To give some background, HDF5 allows use of chunking when saving a 3D array. This means that the array is partitioned into 3D chunks, and each chunk has the same dimensions.
Collective I/O means that intermediate buffering agents are used to gather information for processes that need to access data belonging to a contiguous region of a file. The relationship between chunk dimensions and the subgrid dimensions of each process determines whether collective I/O can be used and if so whether collective I/O is per-chunk or trans-chunk.

+--

#### THINGS TO DO:
A. Summarize the passage on HDF5 chunking and collective I/O in two sentences.
B. Pick up the passage on HDF5 chunking and collective I/O after its last sentence and keep writing it.
The material that follows isn't needed here.

#### GIVEN INFORMATION:
+--

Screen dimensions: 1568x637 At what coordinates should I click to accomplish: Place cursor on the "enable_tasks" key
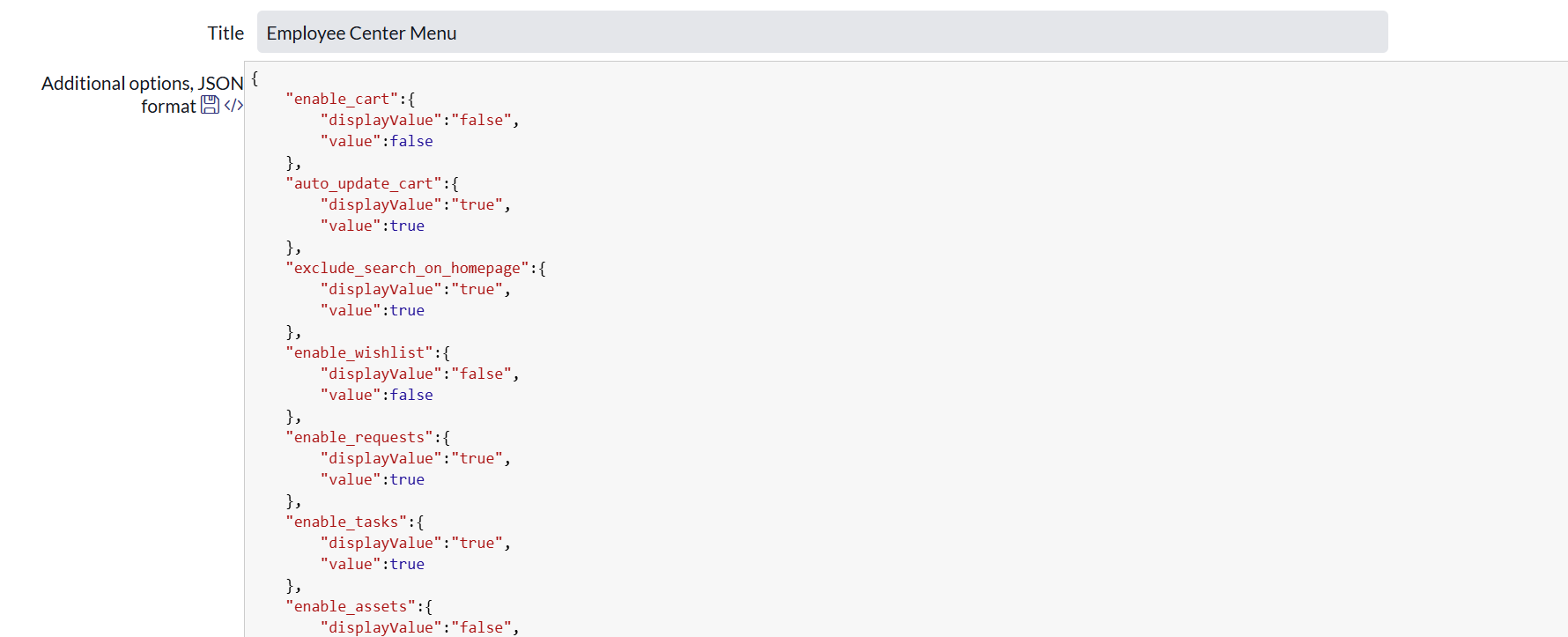346,522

+--

#### RESULTS OF THE EXERCISE:
A. HDF5 can use chunking when saving a 3D array, splitting it into 3D chunks that all have the same dimensions. Collective I/O uses intermediate buffering agents to gather information for processes that access data in a contiguous region of a file, and the relationship between chunk dimensions and each process's subgrid dimensions decides whether collective I/O can be used and, if so, whether it is per-chunk or trans-chunk.

B.
In the current implementation of parallel HDF5, collective I/O is not used when processes are cooperating to write a single array even if collective I/O is requested unless one of the following two requirements is met: the first requirement is that the portion of the array data written by each process must be contained in a single chunk. In which case the data for each chunk is collected and written independently. The documentation of the second case is less clear to me, but it seems that each chunk must be contained in the portion of data written by a single process and thath the number of chunks must be the same for all processes. In this case, I believe that collective I/O is trans-chunk and that multiple chunks are collected and written. If neither of these two cases holds, then in the current implementation of parallel HDF5 it defaults to independent I/O, where each process writes its output independently without any intermediate buffering to prevent contention for write access. See the official page for parallel HDF5 documentation, in particular the parallel HDF5 hints. Supposedly one can use H5Pset_dxpl_mpio_chunk_opt() to specify the mode of collective I/O (linked-chunk or multi-chunk), but the documentation is opaque about the restrictions on the basis of which this specification is accepted.
I want to check in code that eliminates the restriction that the dimensions of the process topology (XLEN,YLEN,ZLEN) must divide the corresponding dimensions of the mesh (nxc, nyc, nzc). Until now this has always been assumed in the code, and since the resolution of issue #10 this assumption has been explicitly enforced.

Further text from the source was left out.